## Goal
Starting at the top of the material and stopping after the line that contains "click(364, 7)", put each line into a JSON list of strings, one string per line, with blank lines left out.

### Data shown

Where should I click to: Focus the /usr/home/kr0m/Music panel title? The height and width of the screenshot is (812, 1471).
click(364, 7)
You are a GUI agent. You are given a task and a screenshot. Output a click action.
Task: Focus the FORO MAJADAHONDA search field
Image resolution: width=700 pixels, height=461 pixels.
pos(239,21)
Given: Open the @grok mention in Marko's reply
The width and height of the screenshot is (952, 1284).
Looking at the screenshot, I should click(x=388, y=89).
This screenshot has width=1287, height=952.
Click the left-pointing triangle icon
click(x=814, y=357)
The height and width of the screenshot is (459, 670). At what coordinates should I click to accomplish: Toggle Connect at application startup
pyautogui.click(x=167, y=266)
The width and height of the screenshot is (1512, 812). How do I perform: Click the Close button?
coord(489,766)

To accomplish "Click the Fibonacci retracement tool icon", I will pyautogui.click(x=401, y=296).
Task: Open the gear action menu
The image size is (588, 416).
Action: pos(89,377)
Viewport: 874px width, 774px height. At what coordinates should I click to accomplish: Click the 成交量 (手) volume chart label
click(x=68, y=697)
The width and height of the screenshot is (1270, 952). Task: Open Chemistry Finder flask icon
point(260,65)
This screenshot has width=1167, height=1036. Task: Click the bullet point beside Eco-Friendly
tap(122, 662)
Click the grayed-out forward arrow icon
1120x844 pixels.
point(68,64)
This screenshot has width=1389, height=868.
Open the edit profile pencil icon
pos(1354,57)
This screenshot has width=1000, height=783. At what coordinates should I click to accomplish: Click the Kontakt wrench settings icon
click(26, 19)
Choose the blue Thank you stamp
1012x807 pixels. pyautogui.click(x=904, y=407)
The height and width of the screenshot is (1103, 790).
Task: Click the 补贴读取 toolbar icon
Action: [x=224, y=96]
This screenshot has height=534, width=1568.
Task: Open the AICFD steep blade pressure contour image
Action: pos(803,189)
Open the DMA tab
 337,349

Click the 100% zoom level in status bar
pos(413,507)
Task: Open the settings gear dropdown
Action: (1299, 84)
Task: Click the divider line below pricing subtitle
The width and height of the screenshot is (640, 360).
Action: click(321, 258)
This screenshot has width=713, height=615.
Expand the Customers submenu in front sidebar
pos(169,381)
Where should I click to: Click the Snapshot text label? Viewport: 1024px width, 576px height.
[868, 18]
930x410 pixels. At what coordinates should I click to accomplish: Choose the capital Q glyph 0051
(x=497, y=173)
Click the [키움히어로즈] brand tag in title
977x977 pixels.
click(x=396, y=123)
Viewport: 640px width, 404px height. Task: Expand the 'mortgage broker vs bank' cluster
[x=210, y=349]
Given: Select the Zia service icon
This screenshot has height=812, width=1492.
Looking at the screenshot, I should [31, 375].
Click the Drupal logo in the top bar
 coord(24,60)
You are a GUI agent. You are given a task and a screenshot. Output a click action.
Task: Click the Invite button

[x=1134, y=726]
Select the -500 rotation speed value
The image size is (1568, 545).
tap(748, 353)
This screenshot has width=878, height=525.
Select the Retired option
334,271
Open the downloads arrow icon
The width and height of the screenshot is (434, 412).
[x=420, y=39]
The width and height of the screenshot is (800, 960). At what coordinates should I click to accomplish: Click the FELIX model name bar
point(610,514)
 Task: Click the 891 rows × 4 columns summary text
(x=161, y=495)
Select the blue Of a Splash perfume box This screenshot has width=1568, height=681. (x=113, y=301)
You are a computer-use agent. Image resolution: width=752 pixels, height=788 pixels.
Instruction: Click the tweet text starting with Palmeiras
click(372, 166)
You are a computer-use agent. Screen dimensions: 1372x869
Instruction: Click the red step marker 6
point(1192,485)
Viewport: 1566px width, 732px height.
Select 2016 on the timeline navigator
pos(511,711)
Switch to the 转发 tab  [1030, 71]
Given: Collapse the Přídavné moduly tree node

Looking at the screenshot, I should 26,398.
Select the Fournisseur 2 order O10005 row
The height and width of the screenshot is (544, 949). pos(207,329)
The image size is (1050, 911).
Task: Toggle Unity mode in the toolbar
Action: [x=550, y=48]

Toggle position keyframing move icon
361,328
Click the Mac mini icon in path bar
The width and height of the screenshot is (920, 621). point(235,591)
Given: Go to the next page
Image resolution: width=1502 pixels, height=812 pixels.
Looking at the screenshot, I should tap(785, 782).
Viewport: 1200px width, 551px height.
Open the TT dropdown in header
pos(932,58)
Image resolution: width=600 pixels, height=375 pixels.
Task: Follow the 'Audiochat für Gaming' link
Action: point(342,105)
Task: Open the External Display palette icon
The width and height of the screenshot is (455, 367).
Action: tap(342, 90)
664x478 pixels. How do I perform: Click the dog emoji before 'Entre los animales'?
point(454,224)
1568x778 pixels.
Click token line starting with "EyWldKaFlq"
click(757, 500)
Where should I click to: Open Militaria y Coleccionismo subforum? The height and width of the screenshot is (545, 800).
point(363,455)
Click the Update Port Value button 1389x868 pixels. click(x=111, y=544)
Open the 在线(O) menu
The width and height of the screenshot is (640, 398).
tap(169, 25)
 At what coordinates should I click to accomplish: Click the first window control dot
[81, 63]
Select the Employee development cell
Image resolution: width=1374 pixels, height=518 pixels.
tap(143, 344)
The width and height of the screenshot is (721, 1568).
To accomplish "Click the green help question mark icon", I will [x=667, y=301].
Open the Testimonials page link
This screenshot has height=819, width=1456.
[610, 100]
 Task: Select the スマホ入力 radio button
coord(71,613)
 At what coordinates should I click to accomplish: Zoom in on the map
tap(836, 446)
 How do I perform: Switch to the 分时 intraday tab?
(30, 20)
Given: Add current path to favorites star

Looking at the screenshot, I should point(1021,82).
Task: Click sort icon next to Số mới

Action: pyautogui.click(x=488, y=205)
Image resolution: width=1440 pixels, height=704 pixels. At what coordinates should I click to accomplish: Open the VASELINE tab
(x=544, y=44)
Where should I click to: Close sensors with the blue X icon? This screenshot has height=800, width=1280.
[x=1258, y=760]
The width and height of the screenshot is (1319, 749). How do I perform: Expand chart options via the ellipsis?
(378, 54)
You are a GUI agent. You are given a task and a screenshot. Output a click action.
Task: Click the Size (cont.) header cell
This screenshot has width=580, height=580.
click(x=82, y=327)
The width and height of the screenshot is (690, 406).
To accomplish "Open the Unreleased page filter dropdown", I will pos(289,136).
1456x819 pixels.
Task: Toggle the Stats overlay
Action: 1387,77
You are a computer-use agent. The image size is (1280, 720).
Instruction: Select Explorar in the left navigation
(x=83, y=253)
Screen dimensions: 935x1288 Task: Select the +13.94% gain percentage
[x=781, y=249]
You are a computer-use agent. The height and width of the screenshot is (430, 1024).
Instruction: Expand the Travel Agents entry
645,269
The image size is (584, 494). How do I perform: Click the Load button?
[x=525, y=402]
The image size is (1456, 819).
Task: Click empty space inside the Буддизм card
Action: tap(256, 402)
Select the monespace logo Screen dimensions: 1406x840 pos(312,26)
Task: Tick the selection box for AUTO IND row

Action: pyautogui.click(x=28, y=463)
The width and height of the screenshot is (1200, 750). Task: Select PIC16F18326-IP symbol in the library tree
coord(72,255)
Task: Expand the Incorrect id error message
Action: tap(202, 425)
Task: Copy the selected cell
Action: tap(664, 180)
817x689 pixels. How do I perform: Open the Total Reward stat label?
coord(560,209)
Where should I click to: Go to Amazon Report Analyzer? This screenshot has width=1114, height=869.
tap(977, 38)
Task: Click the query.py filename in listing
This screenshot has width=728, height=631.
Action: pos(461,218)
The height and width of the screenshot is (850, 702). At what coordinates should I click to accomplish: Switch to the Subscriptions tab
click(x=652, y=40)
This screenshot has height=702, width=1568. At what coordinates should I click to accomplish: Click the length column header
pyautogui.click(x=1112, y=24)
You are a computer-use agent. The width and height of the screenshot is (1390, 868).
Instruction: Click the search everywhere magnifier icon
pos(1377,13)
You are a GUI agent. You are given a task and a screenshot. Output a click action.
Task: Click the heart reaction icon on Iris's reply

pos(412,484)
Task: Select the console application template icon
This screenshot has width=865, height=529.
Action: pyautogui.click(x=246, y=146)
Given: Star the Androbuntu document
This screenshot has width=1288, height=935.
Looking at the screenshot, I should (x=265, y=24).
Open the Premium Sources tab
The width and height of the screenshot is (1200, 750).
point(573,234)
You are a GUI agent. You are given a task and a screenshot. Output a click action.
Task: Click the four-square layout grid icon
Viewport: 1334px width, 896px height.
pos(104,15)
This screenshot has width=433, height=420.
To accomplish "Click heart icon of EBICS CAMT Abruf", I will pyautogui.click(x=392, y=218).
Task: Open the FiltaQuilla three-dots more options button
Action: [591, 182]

######

## Finished task
[
  "Where should I click to: Focus the /usr/home/kr0m/Music panel title? The height and width of the screenshot is (812, 1471).",
  "click(364, 7)"
]